Now that I’m done being the flavor of the week, the most interesting news around here is that the Brussels Sprouts and Broccoli have sprouted! (They’re from the same plant family, so it’s nut too surprising they’d be first together.)This is our first year growing the garden from seed (you can expect to read about it in Kiwi next spring) and we have four little grow shelves of seeds. We planted over the weekend, and they’ve been getting very dry under the lights, so tonight I thought we’d put their little clear plastic covers on to keep the moisture in–and there they were, four little tiny sprouts, giving me hope for the rest. Frankly I was doubting. I don’t know why–why wouldn’t they grow? but the whole thing looked rather arid. It’s nice to see the green. We put the covers on anyway, though.
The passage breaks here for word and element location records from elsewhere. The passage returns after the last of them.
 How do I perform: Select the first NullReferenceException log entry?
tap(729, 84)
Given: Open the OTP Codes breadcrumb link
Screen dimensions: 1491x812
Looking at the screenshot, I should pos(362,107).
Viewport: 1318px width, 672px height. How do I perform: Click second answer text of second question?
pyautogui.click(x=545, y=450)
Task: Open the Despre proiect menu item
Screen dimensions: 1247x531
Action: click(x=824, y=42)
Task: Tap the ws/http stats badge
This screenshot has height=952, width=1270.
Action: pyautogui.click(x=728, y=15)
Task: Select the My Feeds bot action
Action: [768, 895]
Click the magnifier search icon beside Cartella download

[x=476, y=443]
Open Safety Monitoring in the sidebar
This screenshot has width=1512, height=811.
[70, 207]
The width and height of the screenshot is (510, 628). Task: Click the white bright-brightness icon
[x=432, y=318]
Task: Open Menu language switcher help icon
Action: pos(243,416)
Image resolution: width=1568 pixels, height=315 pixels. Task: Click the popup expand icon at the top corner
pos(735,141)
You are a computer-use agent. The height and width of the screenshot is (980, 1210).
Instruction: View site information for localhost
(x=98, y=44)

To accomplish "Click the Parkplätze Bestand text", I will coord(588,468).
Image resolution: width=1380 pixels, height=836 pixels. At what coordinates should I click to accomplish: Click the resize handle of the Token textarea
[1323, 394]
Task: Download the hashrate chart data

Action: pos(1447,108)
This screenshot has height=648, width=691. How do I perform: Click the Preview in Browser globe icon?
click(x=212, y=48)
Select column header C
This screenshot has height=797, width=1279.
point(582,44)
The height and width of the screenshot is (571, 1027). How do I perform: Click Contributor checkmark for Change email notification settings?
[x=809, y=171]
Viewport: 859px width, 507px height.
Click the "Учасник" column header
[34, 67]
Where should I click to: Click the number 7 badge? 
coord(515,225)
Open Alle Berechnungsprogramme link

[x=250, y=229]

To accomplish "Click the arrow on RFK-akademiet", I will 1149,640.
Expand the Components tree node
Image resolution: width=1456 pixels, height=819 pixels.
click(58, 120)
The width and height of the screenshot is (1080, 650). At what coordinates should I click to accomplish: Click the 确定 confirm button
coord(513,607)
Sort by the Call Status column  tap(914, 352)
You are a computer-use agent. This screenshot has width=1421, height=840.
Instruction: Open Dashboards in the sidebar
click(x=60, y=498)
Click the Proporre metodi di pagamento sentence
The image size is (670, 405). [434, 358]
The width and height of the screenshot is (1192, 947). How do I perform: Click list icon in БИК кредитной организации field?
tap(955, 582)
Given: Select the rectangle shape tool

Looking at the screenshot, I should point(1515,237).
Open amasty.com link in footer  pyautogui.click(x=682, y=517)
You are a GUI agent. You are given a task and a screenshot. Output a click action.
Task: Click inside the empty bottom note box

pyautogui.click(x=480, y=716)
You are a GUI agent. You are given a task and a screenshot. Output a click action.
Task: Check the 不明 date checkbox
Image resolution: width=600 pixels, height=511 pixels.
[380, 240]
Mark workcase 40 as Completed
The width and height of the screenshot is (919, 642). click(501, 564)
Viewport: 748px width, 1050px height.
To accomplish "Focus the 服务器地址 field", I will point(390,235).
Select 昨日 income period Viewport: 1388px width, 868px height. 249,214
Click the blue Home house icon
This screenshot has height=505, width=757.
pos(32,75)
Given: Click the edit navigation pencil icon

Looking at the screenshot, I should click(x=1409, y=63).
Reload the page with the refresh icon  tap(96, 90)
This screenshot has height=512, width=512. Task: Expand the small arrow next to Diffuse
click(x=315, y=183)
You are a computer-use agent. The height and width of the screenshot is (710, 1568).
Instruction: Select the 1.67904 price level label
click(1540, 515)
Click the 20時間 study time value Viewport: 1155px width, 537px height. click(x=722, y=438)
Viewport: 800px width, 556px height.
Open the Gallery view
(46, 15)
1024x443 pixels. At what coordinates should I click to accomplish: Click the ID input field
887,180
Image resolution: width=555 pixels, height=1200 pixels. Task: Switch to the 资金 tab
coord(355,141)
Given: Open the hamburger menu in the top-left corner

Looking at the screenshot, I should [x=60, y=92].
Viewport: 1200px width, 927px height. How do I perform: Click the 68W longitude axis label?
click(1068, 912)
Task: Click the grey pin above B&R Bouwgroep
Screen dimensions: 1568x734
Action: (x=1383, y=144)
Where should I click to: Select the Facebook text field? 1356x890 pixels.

And–in response to someone who commented yesterday (and I am very happy here with my 5 comments, as opposed to the, um, 700 over on Slate–NPR offered to link to this blog today, and I was all NO! NON ONO! and they didn’t)–I don’t think I’m harming any of the kids. They were here, after all, Rory included, and they KNOW we had a rough summer. It’s not like she didn’t notice being taken from her foster home, where she was petted and beloved, and being given to us, where petting and snuggling tended to alternate with being frustrated by her tantrums and anger. And she knows she’s loved now–there’s no doubt. She’s settled in, and we’ve settled in. I also don’t think talking about a difficult adjustment–and really, we had an easy adjustment, relatively speaking–my point was that a lot of adjustments are difficult, and that there are many, many different places between perfection and Torry Hansen where most of us spend some time. So, I disagree. No harm done to any of my four–I’ll make sure they’re well aware that this, and anything else I write, is out there. No surprises. And no harm to other adoptive families–at least, not that I can see. The more light we shine on our experiences, the less likely people are to over-react to things like what happened this week. I’m not sure what to say to the idea that Rory failed to fulfil my mother-fantasies, other than to smile and nod vaguely. Ok, whatever you say on that one.
My all time favorite comment on the week came early on, on Slate, from a lovely guy who said, lady, if your kids wind up on the couch, it’s going to be because you’re a narcissistic drama queen, not because of adoption. Well, yeah, that sounds about right. I mean, you know it’s going to be SOMETHING.